▶ _Directive_
Format the lines as a Markdown table with the columns Row and Line, skipping any blank lines. Include only the lines from the line with "You are a computer-use agent. This" to the line with "I will pos(360,73).".
==== Given records
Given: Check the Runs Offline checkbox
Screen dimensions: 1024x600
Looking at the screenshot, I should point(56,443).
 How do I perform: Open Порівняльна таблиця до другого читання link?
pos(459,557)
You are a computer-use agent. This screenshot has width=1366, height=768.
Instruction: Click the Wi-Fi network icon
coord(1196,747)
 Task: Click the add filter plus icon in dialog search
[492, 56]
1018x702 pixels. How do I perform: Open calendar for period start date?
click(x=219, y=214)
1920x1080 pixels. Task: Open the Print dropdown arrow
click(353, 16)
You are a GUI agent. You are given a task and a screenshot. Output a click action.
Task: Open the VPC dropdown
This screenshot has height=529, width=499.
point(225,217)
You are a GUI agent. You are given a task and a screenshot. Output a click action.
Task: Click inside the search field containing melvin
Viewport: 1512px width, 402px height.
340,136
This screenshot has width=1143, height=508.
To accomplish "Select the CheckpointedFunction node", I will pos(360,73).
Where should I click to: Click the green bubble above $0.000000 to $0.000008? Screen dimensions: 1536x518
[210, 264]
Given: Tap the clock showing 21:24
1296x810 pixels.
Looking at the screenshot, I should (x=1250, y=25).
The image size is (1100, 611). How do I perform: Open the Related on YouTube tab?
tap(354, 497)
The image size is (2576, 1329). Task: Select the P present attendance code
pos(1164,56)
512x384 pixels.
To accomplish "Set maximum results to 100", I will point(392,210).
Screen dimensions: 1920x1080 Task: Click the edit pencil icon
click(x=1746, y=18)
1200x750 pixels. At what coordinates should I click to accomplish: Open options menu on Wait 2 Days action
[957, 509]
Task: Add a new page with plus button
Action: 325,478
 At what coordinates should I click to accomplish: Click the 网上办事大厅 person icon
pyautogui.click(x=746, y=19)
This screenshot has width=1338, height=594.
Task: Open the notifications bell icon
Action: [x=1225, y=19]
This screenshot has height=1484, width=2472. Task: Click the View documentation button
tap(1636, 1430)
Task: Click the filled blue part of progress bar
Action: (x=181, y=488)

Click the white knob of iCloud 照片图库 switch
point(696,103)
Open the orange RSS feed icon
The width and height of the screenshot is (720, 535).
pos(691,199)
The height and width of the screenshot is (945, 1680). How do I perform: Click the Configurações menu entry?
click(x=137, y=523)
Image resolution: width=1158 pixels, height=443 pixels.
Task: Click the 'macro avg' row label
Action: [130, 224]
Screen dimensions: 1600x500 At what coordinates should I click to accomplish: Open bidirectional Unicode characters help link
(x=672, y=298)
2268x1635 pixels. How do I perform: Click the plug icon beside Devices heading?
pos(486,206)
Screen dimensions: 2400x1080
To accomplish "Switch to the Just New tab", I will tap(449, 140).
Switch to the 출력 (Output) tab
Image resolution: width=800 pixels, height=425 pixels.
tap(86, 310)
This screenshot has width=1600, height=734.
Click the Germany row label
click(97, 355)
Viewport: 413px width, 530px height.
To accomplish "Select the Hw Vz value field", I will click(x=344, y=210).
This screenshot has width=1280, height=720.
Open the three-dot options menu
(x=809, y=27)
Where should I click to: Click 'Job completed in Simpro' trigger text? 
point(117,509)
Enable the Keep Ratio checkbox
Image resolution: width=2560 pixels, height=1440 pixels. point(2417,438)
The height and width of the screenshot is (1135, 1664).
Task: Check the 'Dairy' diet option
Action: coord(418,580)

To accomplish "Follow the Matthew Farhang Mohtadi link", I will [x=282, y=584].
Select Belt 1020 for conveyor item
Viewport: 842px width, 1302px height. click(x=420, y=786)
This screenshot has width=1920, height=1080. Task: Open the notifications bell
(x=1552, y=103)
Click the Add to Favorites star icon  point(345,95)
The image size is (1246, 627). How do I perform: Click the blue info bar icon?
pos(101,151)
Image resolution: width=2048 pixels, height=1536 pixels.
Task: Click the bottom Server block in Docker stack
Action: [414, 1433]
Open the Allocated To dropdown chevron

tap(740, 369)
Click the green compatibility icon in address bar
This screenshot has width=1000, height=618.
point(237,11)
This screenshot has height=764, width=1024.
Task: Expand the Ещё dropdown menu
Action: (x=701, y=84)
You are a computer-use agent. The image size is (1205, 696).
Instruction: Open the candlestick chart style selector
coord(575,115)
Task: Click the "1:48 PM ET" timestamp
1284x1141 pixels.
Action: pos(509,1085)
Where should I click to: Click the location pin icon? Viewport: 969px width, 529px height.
========
▶ _Solution to the exercise_
| Row | Line |
|---|---|
| 1 | You are a computer-use agent. This screenshot has width=1366, height=768. |
| 2 | Instruction: Click the Wi-Fi network icon |
| 3 | coord(1196,747) |
| 4 |  Task: Click the add filter plus icon in dialog search |
| 5 | [492, 56] |
| 6 | 1018x702 pixels. How do I perform: Open calendar for period start date? |
| 7 | click(x=219, y=214) |
| 8 | 1920x1080 pixels. Task: Open the Print dropdown arrow |
| 9 | click(353, 16) |
| 10 | You are a GUI agent. You are given a task and a screenshot. Output a click action. |
| 11 | Task: Open the VPC dropdown |
| 12 | This screenshot has height=529, width=499. |
| 13 | point(225,217) |
| 14 | You are a GUI agent. You are given a task and a screenshot. Output a click action. |
| 15 | Task: Click inside the search field containing melvin |
| 16 | Viewport: 1512px width, 402px height. |
| 17 | 340,136 |
| 18 | This screenshot has width=1143, height=508. |
| 19 | To accomplish "Select the CheckpointedFunction node", I will pos(360,73). |